Moody Logistics has urged the skills and education minister to fix the crisis surrounding the lack of qualified HGV technicians and warned him of the severe consequences for the industry.

The Northumberland company said widespread problems in recruiting mechanics could damage the recovery in the UK economy and that the current apprenticeship scheme was not fit for purpose.

In a letter to Robert Halfon, Moody MD Caroline Moody said it had solved its driver recruitment problems by developing its own fast track apprenticeship scheme – but this couldn’t be replicated for technicians as things stood.

Moody’s sister company Heathline Commercials recently recruited one of the haulier’s HGV drivers as a trainee mechanic after he opted for a change of career when it struggled to employ s technician.

Moody said the current four-year vehicle technician apprenticeship was largely designed for 16-year-olds, but there was falling interest among this age group to take up a career in a technical trade.

“Existing vehicle technician courses lack flexibility and fail to distinguish between individuals entering the field directly from school and those transitioning from other careers,” she told the minister.

“To address this crisis, we propose the creation of more flexible and tailored training programmes that accommodate individuals with higher levels of mechanical knowledge and experience.

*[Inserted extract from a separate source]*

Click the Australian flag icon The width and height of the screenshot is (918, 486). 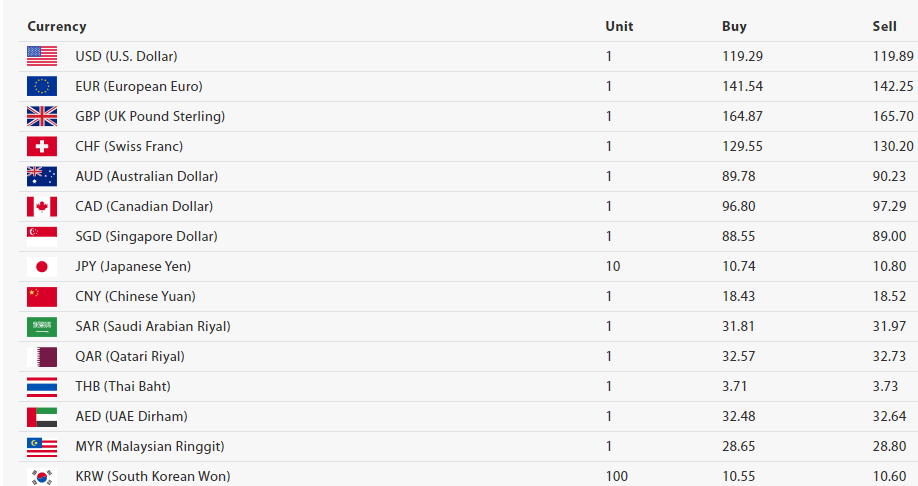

This approach would allow for a shorter qualification period and attract individuals who could bridge the gap between theoretical knowledge and real-world application.”

The RHA wrote to the Treasury last week with a list of demands for the industry ahead of March’s Budget, which included increasing the funding band available for training providers and colleges offering heavy vehicle mechanic apprenticeships.

Moody said: “The shortage of qualified vehicle technicians poses severe consequences for the logistics sector, which forms the backbone of the nation’s economy.

“Rectifying this shortage requires a concerted effort, including increased government investment in retraining programmes for older workers and a re-evaluation of the perception surrounding vocational and technical education.”